> [INSTRUCTIONS]
[1] In the passage on U.S. law school admission, rewrite the paragraph beginning "CAS simplifies your law school application process" as a short bulleted list that keeps its main facts.
[2] Write the next part of the passage on U.S. law school admission, picking up after its final line.
** Opening EXERCISE PASSAGE block **
Generally, academic requirements to study law in the United States include:

  • A bachelor’s degree (4-year undergraduate degree in any subject).
  • Academic transcripts
  • LSAT (Law School Admission Test) scores. Minimum scores are specific to the respective law school.
  • Minimum UGPA (Undergraduate Grade Point Average). Depending on the respective law school.
  • Letters of recommendation.
  • Personal statement.
  • Proof of English proficiency (TOEFL). For students whose native language is not English.
  • Other law school-specific admission requirements.
  • Credential Assembly Service (CAS) reports.

Application Process

Nearly all *ABA-approved schools, including some non-ABA-approved schools, require students to complete their application through the Credential Assembly Service (CAS).

CAS simplifies your law school application process by combining all of your transcripts, letters of recommendation, and other application documents. You will only need to send these documents one time to LSAC (Law School Admissions Council), the same council that administers the LSAT. The Law School Admissions Council (LSAC) combines both your documents and your LSAT scores and sends a full report to all the law schools you decide to apply to. ABA-approved school applications will be available through your CAS account.

Your CAS file should include the following:

  • CAS account.
  • LSAT score and writing sample.
  • Letter of recommendation.
  • Undergraduate transcripts.
  • Application fee.

It is recommended that you register with CAS at least six weeks before applying to law schools. The subscription lasts five years, and you have to pay a registration fee (currently $195). This fee includes one report to one school, which means for every school you apply to, you should pay an extra $45.

*American Bar Association.

Degree Duration: How Long Does It Take to Study Law in United States?
** Closing EXERCISE PASSAGE block **
** Opening RECORDS SHOWN block **
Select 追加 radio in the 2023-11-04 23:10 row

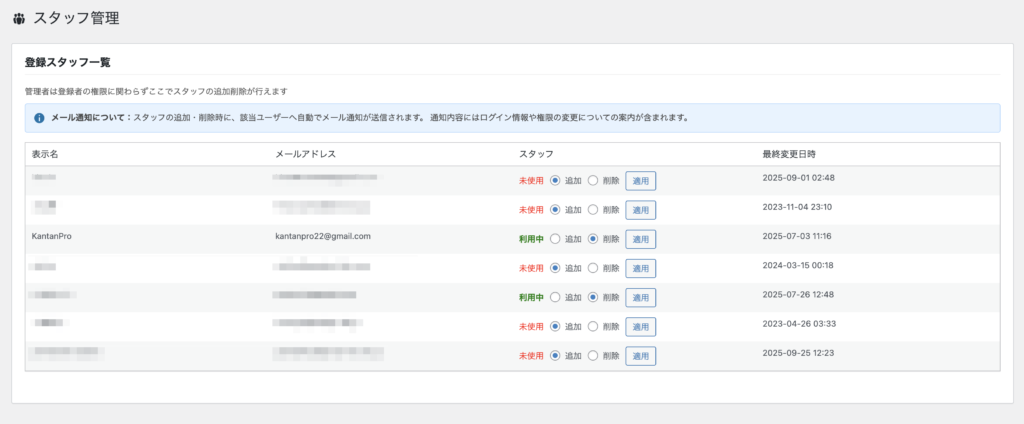(x=555, y=210)
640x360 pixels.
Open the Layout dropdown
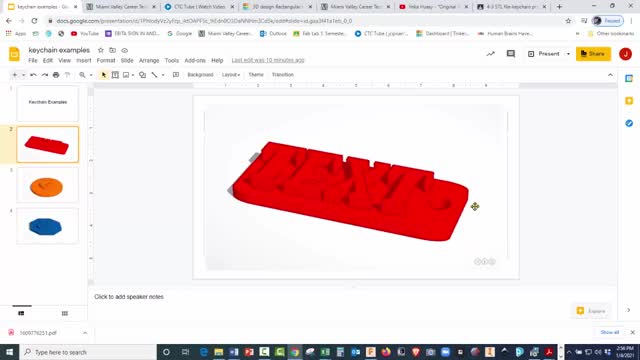point(231,75)
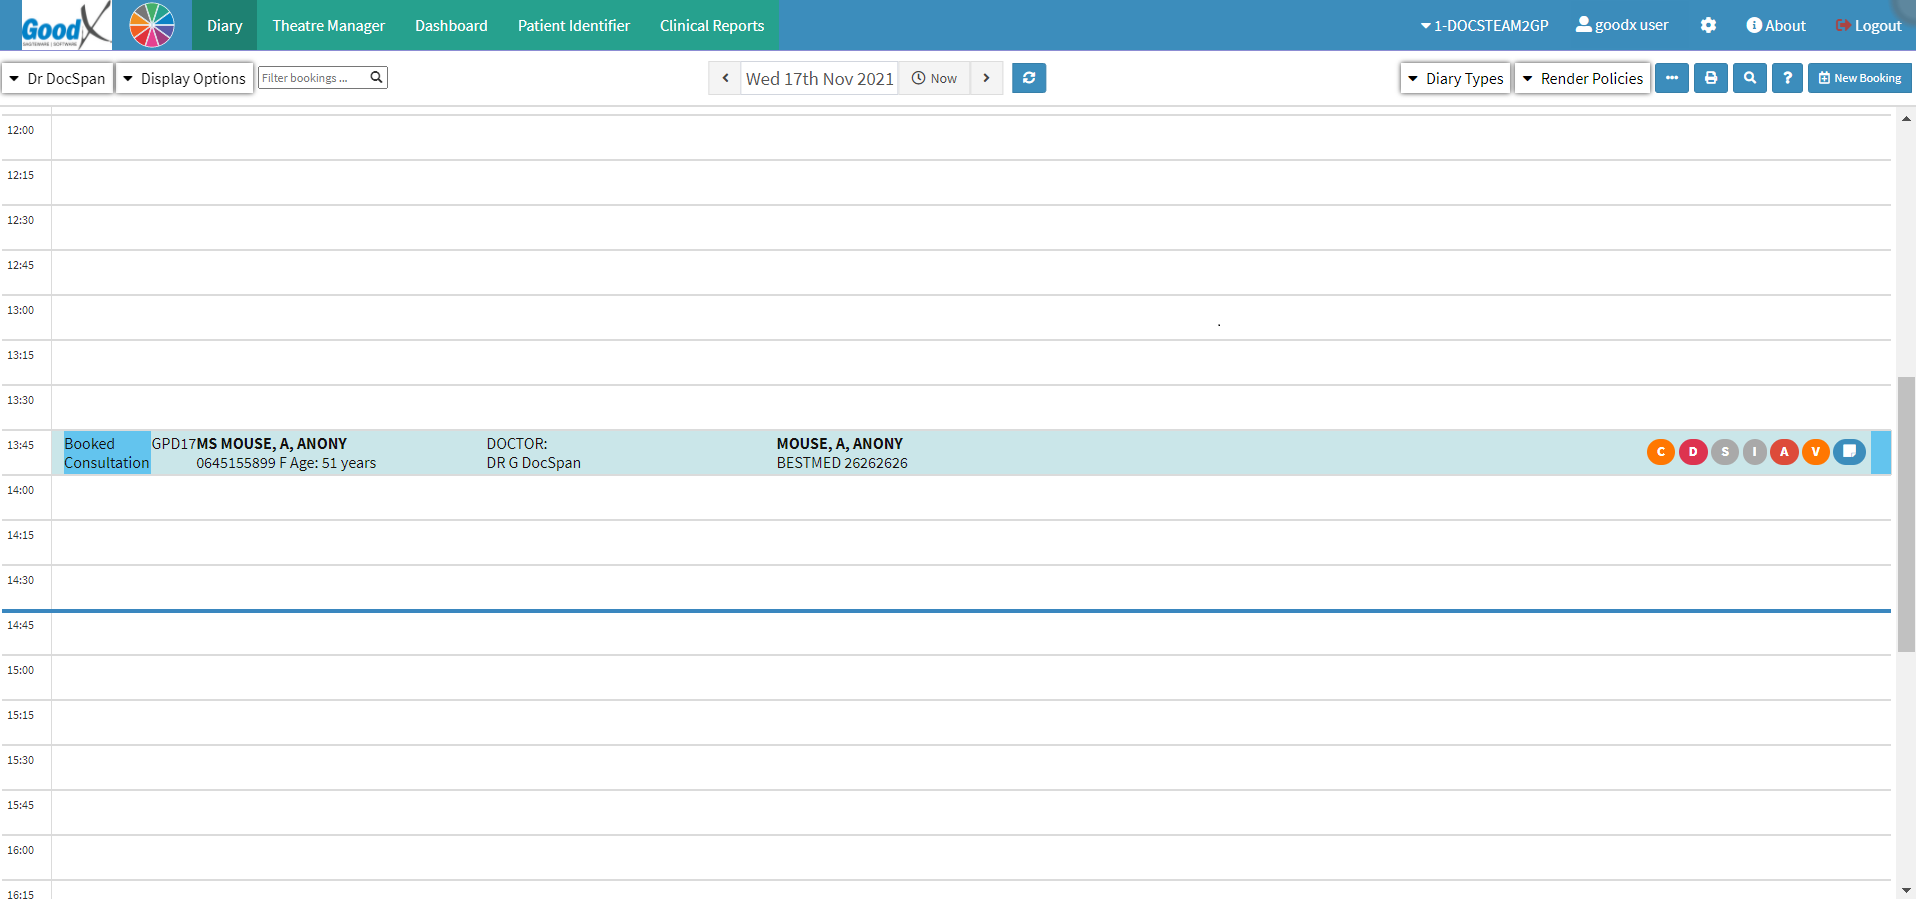Open help with the question mark button
1916x899 pixels.
tap(1787, 78)
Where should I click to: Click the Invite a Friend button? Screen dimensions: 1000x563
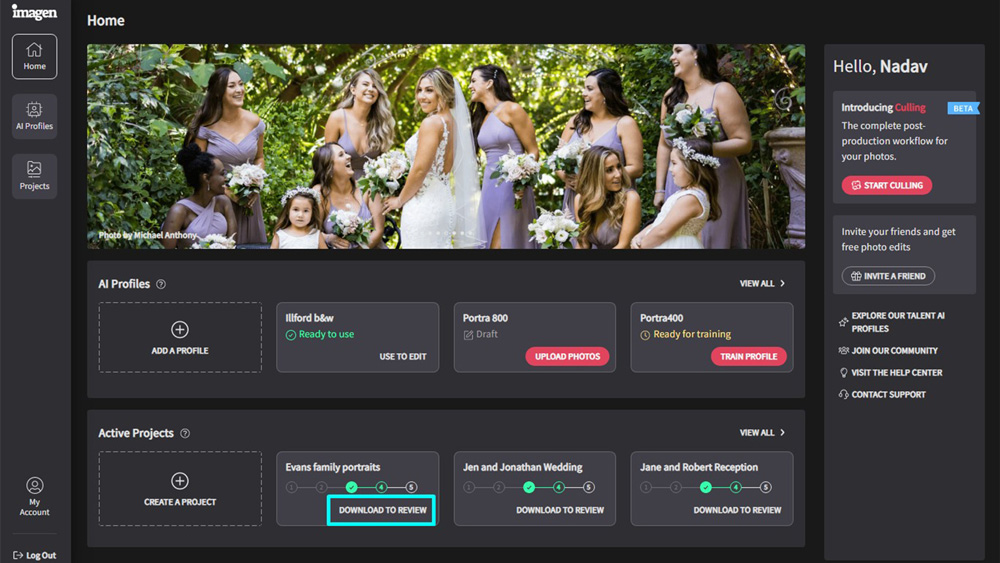coord(888,276)
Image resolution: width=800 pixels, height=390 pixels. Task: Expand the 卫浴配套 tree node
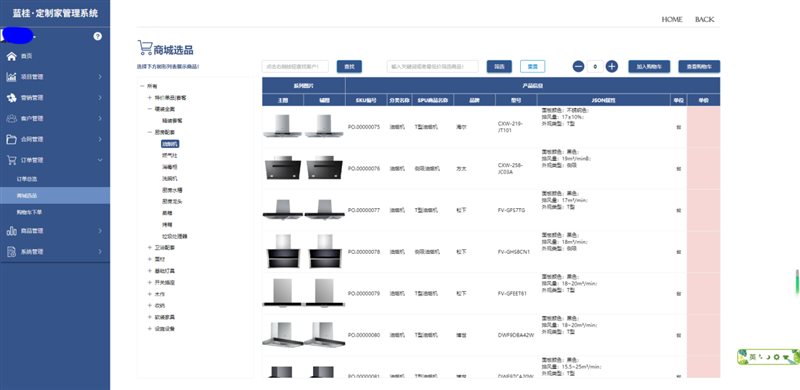pos(150,247)
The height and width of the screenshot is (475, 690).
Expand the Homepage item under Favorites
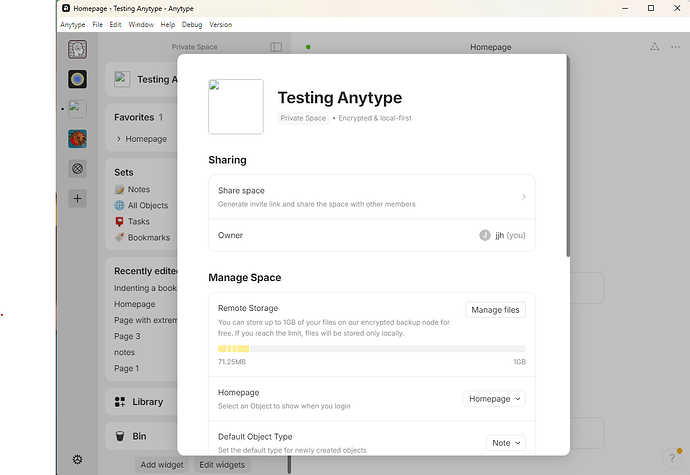point(118,139)
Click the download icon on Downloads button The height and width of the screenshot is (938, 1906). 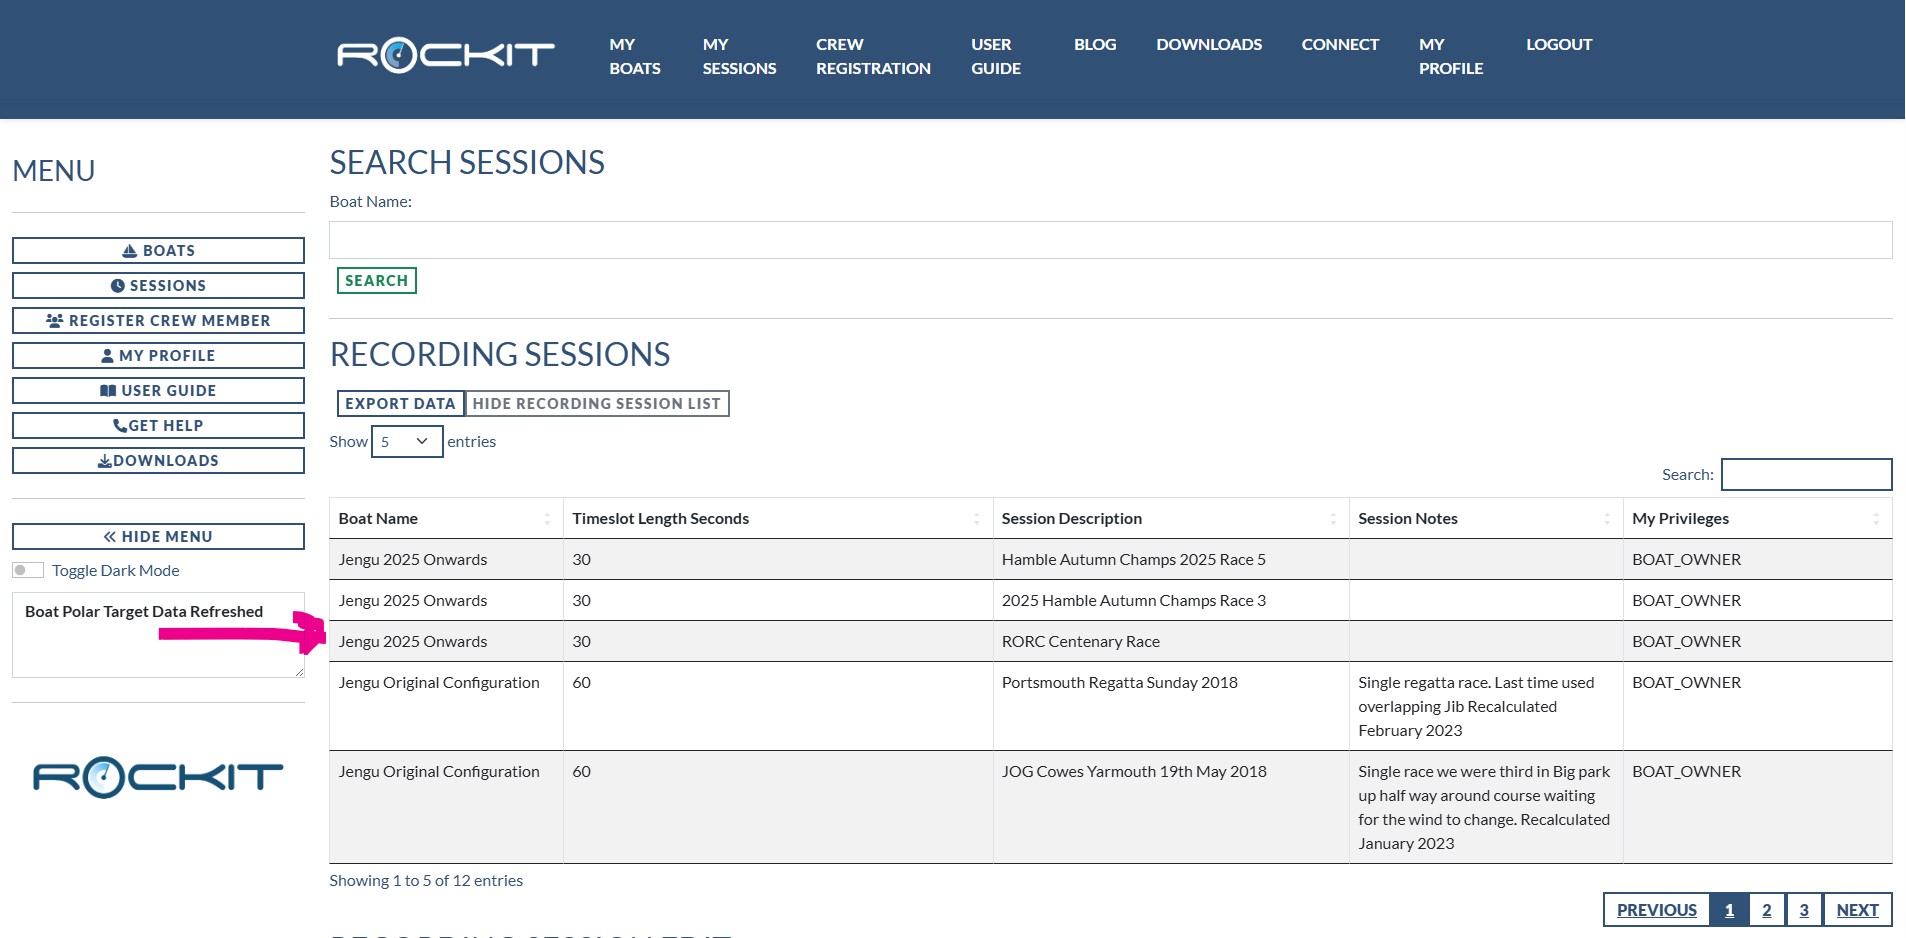click(x=104, y=461)
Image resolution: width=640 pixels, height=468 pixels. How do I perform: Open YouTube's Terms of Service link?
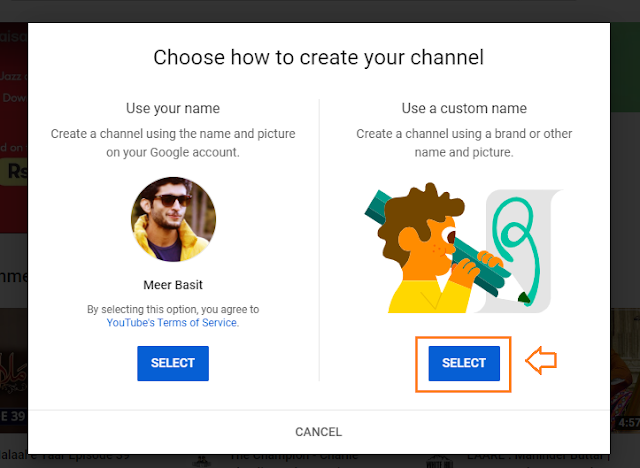[172, 323]
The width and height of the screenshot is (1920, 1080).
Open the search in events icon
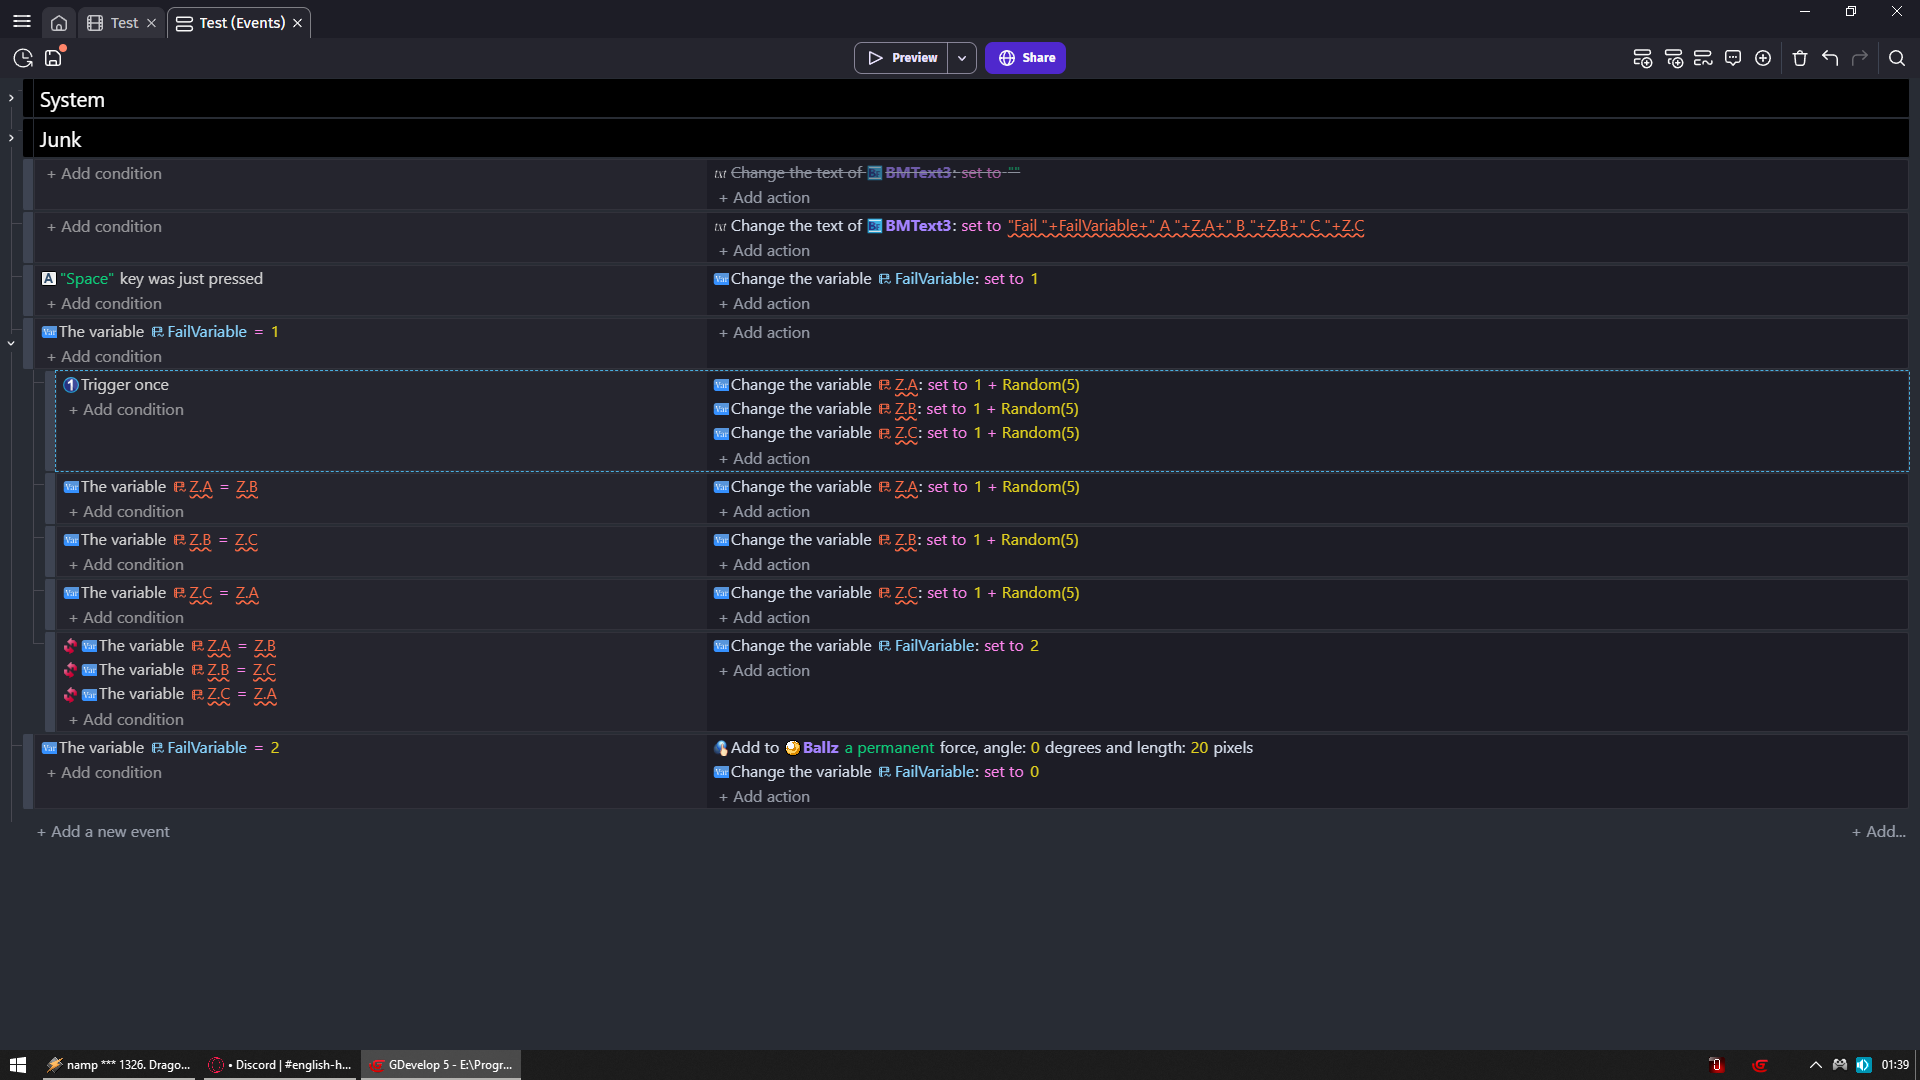[1897, 58]
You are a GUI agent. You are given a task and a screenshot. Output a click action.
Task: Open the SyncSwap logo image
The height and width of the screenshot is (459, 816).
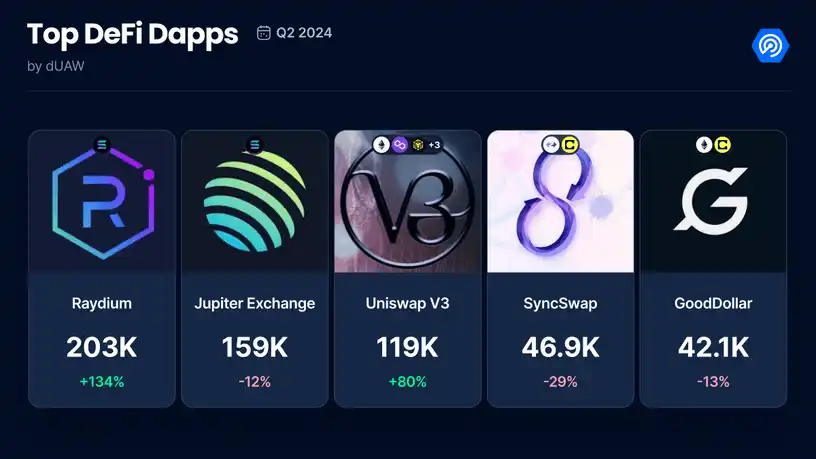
** Closing RECORDS SHOWN block **
> [RESPONSES PER TASK]
[1]
- CAS combines your transcripts, letters of recommendation, and other application documents.
- You send these documents only once, to LSAC (Law School Admissions Council), which also administers the LSAT.
- LSAC merges your documents with your LSAT scores and sends a full report to every law school you apply to.
- Applications to ABA-approved schools are available through your CAS account.

[2]
To become a licensed lawyer in the United States, you should go through 4 years of undergraduate education (in any discipline) and three years of law school. Additionally, you will have to enter two important examinations throughout your journey towards becoming a lawyer. First, you will have to enter the LSAT (before applying to law school) and then the Bar Examination (after three years of law school) to obtain your license to practice. The bar exam will decide whether you are fully qualified to practice law in your jurisdiction.

Tuition Fees: How Much Does It Cost to Study Law in United States?

The cost of law school in the United States depends on where you pursue your law education. While some top-tier universities have higher tuition fees, some less competitive law schools provide more affordable tuition. The average cost of law school in the United States is approximately $49,548 at private law schools. On the other hand, public law schools charge an average of $28,264 for in-state students and $41,726 for out-of-state students.

For example, for one year at Harvard Law School, students are required to pay $67,720 in tuition alone (2021/22 fees), excluding accompanying expenses like personal allowance, book/supplies allowance, travel allowance, and student health allowance, to name a few. Of course, prospective law students can find lower tuition fees at many other academic institutions. There are numerous financing options available, such as specialized loans, grants, or scholarships to help pay for law school.

Law Career Prospects in United States

Although admission to law schools in the United States is competitive and law education might be challenging, there are plenty of opportunities to create the career you are looking for in the US. Studying law doesn’t necessarily mean becoming a lawyer. There are numerous career paths that a law graduate can pursue, such as politics, diplomacy, business, and economics, to mention a few. Statistics by the Bureau of Labor Statistics (BLS) show that a career as a lawyer can be rather rewarding, financially speaking. A lawyer in the United States earns a median salary of $126,930 per year.